Exercise description: Word for word, transcribe the data below from the line with "UPPERS (53, 625)" to the line with "News (22, 744)", keeping both of those lines.

(Saved entries)
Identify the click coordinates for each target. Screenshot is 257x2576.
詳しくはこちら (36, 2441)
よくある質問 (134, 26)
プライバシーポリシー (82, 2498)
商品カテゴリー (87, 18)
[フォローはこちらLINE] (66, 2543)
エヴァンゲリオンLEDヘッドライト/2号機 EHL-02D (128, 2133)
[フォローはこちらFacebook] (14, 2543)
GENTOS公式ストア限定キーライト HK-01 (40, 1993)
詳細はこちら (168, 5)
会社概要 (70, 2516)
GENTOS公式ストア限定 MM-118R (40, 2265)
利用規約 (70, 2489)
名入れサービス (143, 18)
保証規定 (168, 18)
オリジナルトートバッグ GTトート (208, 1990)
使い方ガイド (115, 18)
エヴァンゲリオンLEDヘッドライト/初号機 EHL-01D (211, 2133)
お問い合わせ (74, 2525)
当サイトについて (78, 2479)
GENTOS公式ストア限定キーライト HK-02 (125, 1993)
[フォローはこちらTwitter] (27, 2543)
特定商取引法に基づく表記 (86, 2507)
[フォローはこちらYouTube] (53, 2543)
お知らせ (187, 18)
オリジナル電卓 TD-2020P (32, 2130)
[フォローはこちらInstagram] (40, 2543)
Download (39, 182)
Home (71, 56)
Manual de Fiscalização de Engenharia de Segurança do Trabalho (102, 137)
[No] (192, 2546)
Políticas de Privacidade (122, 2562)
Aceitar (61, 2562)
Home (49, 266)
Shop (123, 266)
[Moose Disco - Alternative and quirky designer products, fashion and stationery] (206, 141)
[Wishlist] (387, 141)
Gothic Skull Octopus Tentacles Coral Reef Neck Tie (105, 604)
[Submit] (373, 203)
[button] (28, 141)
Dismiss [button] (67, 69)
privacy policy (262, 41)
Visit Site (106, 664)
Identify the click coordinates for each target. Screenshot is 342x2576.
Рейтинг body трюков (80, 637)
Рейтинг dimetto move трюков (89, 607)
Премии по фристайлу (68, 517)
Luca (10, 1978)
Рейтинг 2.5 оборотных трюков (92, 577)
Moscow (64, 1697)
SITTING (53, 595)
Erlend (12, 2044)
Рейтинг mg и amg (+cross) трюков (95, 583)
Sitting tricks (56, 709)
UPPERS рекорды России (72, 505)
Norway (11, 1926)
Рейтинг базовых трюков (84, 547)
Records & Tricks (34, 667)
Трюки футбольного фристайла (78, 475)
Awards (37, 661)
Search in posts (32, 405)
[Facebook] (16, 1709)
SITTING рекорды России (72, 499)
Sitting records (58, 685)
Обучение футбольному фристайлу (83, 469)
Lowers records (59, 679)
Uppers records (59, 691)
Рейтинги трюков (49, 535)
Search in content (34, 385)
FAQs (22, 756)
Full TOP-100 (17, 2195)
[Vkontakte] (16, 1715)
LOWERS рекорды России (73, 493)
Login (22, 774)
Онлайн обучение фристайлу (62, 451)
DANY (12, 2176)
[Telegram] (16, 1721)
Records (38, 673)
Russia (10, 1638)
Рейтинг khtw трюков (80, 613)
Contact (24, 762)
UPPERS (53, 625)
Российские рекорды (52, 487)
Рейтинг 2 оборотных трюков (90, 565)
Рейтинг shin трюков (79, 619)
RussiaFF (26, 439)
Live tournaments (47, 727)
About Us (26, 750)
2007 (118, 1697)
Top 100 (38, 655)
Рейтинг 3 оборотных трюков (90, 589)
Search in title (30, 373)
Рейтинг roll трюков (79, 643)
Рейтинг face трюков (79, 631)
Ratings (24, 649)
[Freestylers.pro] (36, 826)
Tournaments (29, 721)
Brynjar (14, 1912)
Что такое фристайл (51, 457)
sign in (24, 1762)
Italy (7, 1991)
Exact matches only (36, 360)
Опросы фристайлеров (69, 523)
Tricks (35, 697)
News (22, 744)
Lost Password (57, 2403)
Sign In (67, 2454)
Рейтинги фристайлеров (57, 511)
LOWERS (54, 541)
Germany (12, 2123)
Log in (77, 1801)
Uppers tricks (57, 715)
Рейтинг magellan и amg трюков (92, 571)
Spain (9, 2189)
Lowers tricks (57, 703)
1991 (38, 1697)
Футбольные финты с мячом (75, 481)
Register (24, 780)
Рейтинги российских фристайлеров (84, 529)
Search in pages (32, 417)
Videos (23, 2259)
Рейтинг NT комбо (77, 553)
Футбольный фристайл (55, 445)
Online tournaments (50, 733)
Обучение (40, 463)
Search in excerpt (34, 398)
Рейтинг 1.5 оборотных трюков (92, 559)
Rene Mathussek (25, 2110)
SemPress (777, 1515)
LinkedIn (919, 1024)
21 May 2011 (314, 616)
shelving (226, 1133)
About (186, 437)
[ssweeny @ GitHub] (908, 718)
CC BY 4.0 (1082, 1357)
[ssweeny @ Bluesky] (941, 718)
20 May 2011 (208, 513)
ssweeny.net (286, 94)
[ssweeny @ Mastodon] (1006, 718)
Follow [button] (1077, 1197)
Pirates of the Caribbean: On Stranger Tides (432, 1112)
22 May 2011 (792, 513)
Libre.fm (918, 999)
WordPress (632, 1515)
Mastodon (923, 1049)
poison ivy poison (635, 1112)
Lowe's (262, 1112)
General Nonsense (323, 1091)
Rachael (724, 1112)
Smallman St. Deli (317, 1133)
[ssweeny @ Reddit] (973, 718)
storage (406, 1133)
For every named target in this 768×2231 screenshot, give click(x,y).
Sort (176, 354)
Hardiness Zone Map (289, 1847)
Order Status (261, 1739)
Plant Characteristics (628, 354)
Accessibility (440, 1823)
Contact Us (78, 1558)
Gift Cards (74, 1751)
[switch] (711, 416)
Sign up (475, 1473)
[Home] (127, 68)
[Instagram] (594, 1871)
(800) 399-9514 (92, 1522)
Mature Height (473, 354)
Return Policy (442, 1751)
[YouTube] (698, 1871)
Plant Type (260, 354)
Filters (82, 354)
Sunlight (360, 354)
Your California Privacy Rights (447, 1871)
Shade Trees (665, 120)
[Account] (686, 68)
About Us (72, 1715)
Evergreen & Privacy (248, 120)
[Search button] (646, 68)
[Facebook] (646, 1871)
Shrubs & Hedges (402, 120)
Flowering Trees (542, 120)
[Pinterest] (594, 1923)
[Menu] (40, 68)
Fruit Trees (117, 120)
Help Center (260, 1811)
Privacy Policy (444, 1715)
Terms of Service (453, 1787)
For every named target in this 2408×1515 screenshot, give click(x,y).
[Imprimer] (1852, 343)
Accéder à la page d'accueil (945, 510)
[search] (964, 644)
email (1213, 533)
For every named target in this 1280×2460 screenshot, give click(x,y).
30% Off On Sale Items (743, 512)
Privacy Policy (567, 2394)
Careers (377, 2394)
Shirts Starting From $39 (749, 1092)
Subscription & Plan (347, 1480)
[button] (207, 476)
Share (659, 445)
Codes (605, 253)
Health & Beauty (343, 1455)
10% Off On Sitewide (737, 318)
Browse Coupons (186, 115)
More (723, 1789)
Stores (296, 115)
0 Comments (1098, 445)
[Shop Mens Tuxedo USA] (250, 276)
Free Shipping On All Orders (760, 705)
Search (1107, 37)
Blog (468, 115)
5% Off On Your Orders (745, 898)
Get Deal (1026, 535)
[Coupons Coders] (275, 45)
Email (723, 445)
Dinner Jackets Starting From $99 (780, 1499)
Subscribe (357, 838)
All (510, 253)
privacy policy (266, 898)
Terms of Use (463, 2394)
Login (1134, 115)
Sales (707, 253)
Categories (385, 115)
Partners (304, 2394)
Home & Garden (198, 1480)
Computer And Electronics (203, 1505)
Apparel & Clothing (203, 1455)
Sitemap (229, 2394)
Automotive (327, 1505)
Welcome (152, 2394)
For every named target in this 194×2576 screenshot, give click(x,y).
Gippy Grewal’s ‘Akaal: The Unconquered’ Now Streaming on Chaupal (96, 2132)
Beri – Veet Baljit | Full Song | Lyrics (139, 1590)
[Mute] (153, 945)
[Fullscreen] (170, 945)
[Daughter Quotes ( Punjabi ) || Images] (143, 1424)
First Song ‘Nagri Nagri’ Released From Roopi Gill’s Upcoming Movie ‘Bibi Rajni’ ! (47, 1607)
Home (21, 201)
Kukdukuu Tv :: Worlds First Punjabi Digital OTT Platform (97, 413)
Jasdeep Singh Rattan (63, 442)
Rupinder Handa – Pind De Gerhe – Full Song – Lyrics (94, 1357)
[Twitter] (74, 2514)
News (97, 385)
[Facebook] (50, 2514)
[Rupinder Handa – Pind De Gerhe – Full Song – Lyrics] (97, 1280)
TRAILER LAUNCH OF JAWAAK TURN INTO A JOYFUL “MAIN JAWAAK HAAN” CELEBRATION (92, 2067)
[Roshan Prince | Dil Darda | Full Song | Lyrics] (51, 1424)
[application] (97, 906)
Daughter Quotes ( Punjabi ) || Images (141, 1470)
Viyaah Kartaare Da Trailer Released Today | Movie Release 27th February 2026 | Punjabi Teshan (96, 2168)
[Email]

Answer to the problem:
UPPERS (53, 625)
Российские рекорды (52, 487)
Рейтинг 2 оборотных трюков (90, 565)
Рейтинг shin трюков (79, 619)
RussiaFF (26, 439)
Live tournaments (47, 727)
About Us (26, 750)
2007 (118, 1697)
Top 100 (38, 655)
Рейтинг 3 оборотных трюков (90, 589)
Search in title (30, 373)
Рейтинг roll трюков (79, 643)
Рейтинг face трюков (79, 631)
Ratings (24, 649)
[Freestylers.pro] (36, 826)
Tournaments (29, 721)
Brynjar (14, 1912)
Что такое фристайл (51, 457)
sign in (24, 1762)
Italy (7, 1991)
Exact matches only (36, 360)
Опросы фристайлеров (69, 523)
Tricks (35, 697)
News (22, 744)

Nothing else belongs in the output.